Jeder Laden, der auf sich hält, hat die Probier mal-Aktion im Angebot. Auch außerhalb einer Grünen Woche sind Verkostungen beliebt. Weil unverbindlich und weil König Kunde umschmeichelt werden will. Moderne Agenturen wissen das und sagen: Was mit einem Nicolas Feuillatte Pinot Noir Vintage Grand Cru geht, geht auch mit anderen Erlesenheiten. Neulich hab ich’s plakatiert gesehen vor meinem ansonsten sehr geschätzten Konzerthaus. Dicke Lettern, schreiend Gelb auf rotem Grund: „Probier mal John Cage“.
Die Wirkung sehr unmittelbar. Wie mit dem Ellbogen in die Seite, wenngleich letzteres doch eher die Praxis des flüchtigen Bekannten ist, den man auf der Straße trifft und der ebenso gern wie gleich den kumpelhaften Ton anschlägt. So knuffig rüberkommen wollte aber offenbar auch diese Headline. Eine, die bei genauem Befühlen gleich zwei Rippenstöße verabreichte: Komponist als Gaumenkitzler der erste, IKEA-Duzen der zweite. Eine Art Cluster aus Verkäufersprache und Szeneton.
Etwas benommen schlich man zu seinem Platz, nur um beim Studium der Begleitinformation gleich die nächste Wortdusche zu empfangen. Hoffnungslos rückständig, wer da noch Dinge erwartete wie einen sachlichen Werkkommentar! Das war einmal. Stattdessen las man so:
„Lieber Freund, mit diesem Heft wirst du Eigenschaften und Fähigkeiten entwickeln, die für dein Glück wesentlich sind. Es enthält Übungen und Empfehlungen, die dir helfen, die gewohnten Bahnen des Hörens und Empfindens zu verlassen, um neue, interessantere zu entdecken.“
Du musst üben für dein Glück! – Tonfall sektiererischer Wochenendseminare, auf denen besorgte Gurus nach dem fundamentalistisch-erwecklichen Drehbuch des Bußbefehls das große Seelenreinemachen ins Werk setzen. Motto: Vergiss alles und folge mir nach! Nur, man war ja im Konzert! Eindeutig. Andererseits, was von der Bühne wie Nebelschwaden herunterglitt und sich allmählich etwas klebrig in den Gehörgängen festsetzte, passte durchaus zum fürsorglich angeschlagenen Bekehrerton. Irgendein undefinierbar Gesäuseltes zwischen Soft-Gospel, Weltmusik für Anfänger und Begleitmusik zum Autogenen Training.

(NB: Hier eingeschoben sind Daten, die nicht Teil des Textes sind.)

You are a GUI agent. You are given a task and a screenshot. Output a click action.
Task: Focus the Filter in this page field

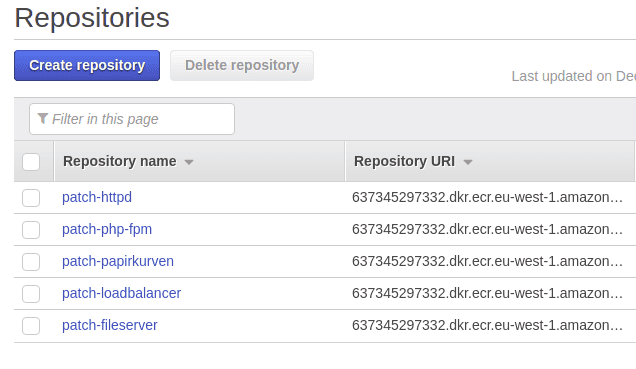tap(132, 119)
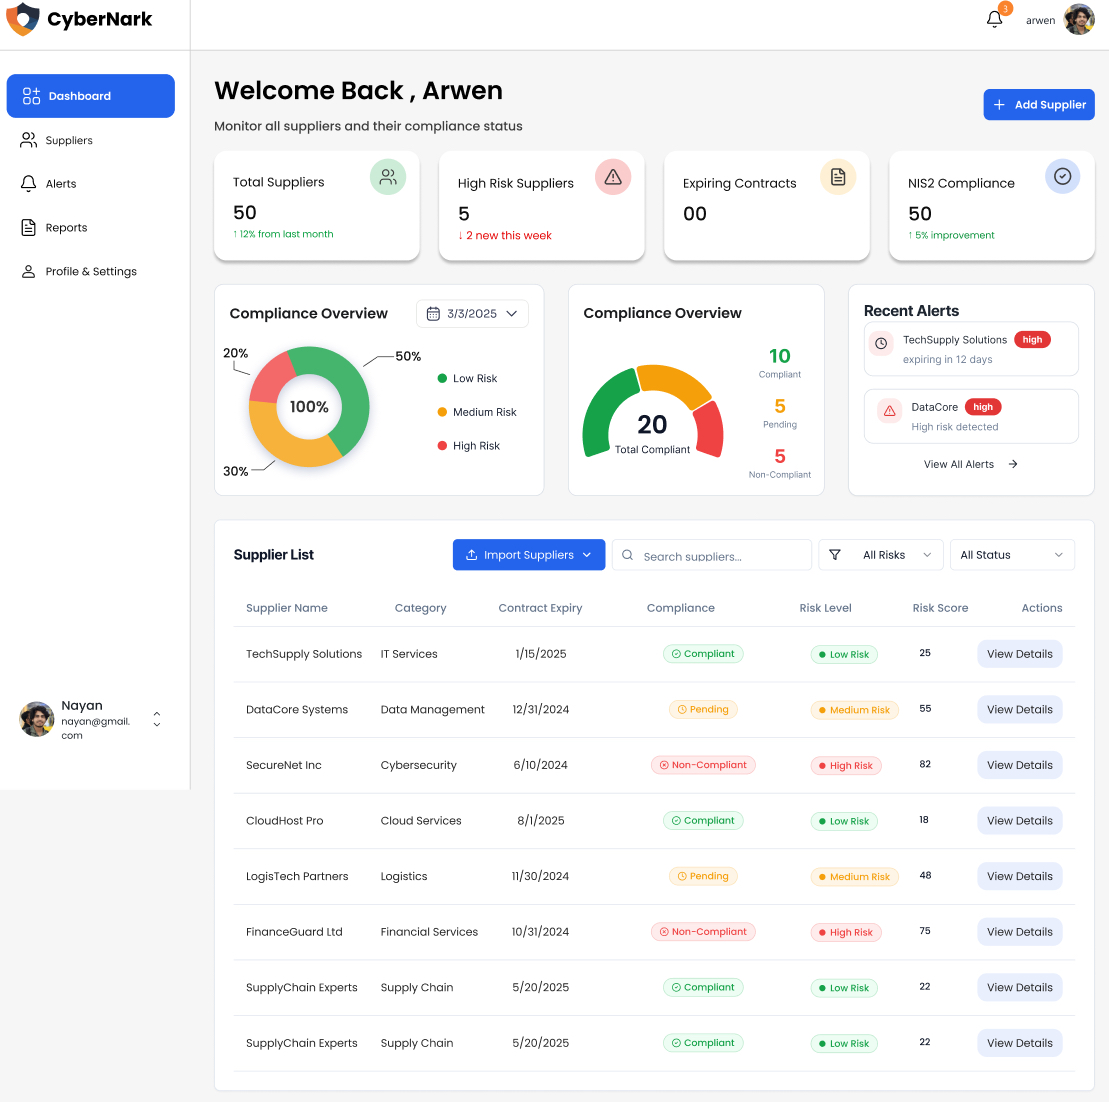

Programmheft hilf! Doch da war keine Hilfe nicht. Da war nur diese Stimme. Sie sprach also:
„Dabei wirst du alte und neue Meister kennenlernen. Einige donnern in dein Gehirn wie eine Gang von Straßenräubern. Andere wischen ganz diskret, beinahe unbemerkt den Staub von der Linse deiner Seele.“
Diskret! Ja, das wäre schön! Aber bitte, eine Frage noch: Was ist, wenn meine Seelenlinse ganz vom Staube befreit ist? Was wird dann sein? Die Stimme sprach: „Mit Sicherheit wirst du dich anderen, unüblichen Bewusstseinszuständen öffnen, sogar ganz abgründigen. Das wird dir gut tun.“
Na, dann ist ja alles gut, dachte man sich. Und bevor wir glücklich in andere Bewusstseinszustände übergingen, hörten wir noch wie die Stimme uns Mut zusprach. „Komm hiss die Segel deiner Ohren. Dein Schönes Wochenende.“
Ach! Das war so schön gesagt, so schnurrend und kuschelig, dass es einem im raumigen Wind und dank blank geputzter Seelenlinsen ganz von allein ins Offene neuer Zustände trieb. Und, ja, auf einmal wusste man auch wieder, warum man hier war, was man sich vorgenommen hatte, ja, jetzt wusste man es wieder, nämlich ein wunderschönes Wochenende lang zu träumen von einem „Festival für modernes Hören“. Das war’s.